Alexander Michael Ring (born 9 April 1991) is a Finnish professional footballer who captains and plays as an midfielder for Major League Soccer club Austin FC.

Club career

Early career
He moved to Bonn with his family when aged three, and grew up there and in Belgium. Ring went through the ranks of Bayer 04 Leverkusen before returning to Finland with his family in 2008.

HJK
He signed for HJK's reserve team Klubi-04 in 2009, and represented them until being promoted to the first team, and signed full professional contract with the club in August 2010. However, Ring was loaned out to Tampere United for the rest of that season.

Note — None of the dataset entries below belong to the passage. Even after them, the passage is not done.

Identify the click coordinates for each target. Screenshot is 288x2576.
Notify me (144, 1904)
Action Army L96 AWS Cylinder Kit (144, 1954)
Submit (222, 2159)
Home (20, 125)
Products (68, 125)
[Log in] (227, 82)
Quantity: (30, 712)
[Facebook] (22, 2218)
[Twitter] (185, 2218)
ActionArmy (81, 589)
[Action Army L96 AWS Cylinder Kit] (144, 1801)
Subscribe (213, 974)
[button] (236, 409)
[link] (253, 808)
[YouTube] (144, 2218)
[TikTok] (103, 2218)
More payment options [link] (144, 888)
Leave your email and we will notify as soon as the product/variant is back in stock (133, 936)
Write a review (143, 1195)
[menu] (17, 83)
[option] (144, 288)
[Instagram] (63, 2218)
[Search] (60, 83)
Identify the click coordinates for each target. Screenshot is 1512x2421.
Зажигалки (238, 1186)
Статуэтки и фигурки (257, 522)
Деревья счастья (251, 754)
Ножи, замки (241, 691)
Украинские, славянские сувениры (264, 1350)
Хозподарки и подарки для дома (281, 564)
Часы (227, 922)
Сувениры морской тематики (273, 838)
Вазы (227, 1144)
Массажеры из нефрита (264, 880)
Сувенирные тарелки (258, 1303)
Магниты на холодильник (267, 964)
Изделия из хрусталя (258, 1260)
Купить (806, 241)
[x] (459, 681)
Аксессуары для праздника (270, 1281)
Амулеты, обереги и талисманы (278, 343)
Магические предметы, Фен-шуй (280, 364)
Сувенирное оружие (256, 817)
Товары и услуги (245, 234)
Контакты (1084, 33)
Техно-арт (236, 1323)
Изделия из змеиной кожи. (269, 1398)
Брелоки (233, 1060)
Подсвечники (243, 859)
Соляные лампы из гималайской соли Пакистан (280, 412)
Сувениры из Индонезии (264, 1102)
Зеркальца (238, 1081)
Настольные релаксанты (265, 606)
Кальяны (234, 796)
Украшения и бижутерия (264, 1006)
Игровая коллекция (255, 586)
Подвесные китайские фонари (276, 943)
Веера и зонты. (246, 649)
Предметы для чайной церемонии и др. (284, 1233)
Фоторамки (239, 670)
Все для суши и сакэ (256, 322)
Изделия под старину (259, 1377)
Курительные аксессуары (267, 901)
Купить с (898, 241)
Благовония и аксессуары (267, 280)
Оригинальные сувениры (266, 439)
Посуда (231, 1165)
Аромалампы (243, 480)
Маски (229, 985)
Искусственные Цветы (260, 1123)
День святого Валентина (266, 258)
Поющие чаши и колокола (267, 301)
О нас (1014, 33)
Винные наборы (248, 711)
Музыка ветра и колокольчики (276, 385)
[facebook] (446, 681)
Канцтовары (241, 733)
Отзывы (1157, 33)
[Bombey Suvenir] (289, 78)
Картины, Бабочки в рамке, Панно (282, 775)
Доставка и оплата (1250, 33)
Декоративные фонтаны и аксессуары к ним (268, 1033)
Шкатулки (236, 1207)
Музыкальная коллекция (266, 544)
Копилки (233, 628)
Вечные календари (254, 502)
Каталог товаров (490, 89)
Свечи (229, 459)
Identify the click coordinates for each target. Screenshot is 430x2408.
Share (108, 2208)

He returned to HJK after the season, and was established as the first choice holding midfielder for HJK in early 2011. 
On 26 September 2011, he signed a contract extension with HJK, keeping him in the Finnish capital until 2015. During December 2011, it was rumored that German Bundesliga side Borussia Mönchengladbach were interested in signing the young Finn for approximately one million euros.

Loan to Mönchengladbach
On 5 January 2012, it was announced that Mönchengladbach had signed Ring on loan until the summer 2013, with having an option to buy at the end of the season. On 10 March 2012, Ring made his Bundesliga debut for Mönchengladbach against Freiburg, and on 21 August Ring scored his first goal for Mönchengladbach in a 1–3 defeat to Ukrainian Dynamo Kiev in the first leg of 2012–13 UEFA Champions League's playoff-round. However, despite some encouraging displays for the club, Ring soon fell out of favour, and in February 2013 it was announced that Borussia would not use their option to buy the player.

1. FC Kaiserslautern
In June 2013, he signed a contract with 1. FC Kaiserslautern to play in 2. Bundesliga. The clubs did not publish the transfer fee, but according to newspapers Kaiserslautern paid HJK Helsinki 500.000 Euros. After an encouraging start, and the club sacking of the first team coach Franco Foda in September 2013, he struggled to keep his position in the side. However, he was picked for the opening line-up in the cup games versus both Bayer Leverkusen and Bayern München. He scored his first goal for the club in August 2014 versus SV Sandhausen. Despite a lengthy lay-off due to a knee injury in the home game versus Fortuna Düsseldorf, the season 2014-15 turned out to be his best in Germany, with six goals in 24 league games. During the following seasons, Ring's performances were marred by minor injuries and constant head coach changes, that hindered his progress. In January 2017 the economically ailing club decided to let him move on before his contract would have expired.

New York City FC
Ring was purchased from 1. FC Kaiserslautern by New York City FC on January 31, 2017. Ring made himself an invaluable part of New York City's midfield during the 2017 season as he earned 29 appearances in the regular season. Despite New York City losing the Eastern Conference semifinals versus Columbus Crew, Ring's first season in MLS was a major personal success as he was elected the club's Newcomer of the Year. He scored his first MLS goal on April 15, 2018, vs. Atlanta United FC. On February 7, 2019, Ring was named the second captain in New York City FC's history, after David Villa's departure to Vissel Kobe in December.

Austin FC
On 17 December 2020, Ring was traded to new expansion side Austin FC in exchange for up to $1.25 million in General Allocation Money. He was subsequently selected as Club Captain prior to Austin FC's first league match. On 3 January 2022, Ring signed a new contract with Austin, which also made him a designated player.

International career

Ring's convincing performances in the Finnish League Cup and the Veikkausliiga earned him a call-up to the new coach Mixu Paatelainen's first gathering of the Finland national football team in May 2011. He made his senior national team debut on 7 June 2011 in 5–0 defeat against Sweden. On 11 October 2011, Finnish star Roman Eremenko described Ring as a soon-to-be key player in the Finland national football team, saying: "I knew Alex when he came to the national team, but I hadn't seen any of his games before. When he came, it was immediately obvious that he is here to stay. He plays without fear." He established himself as a regular in the national team during Finland's qualification campaign for the UEFA Euro 2012. Ring scored his first goal for the national team on 26 March 2013 in Luxembourg in a match against Luxembourg. His second international goal came from a direct freekick vs. Iceland in a WC qualifier in September 2017.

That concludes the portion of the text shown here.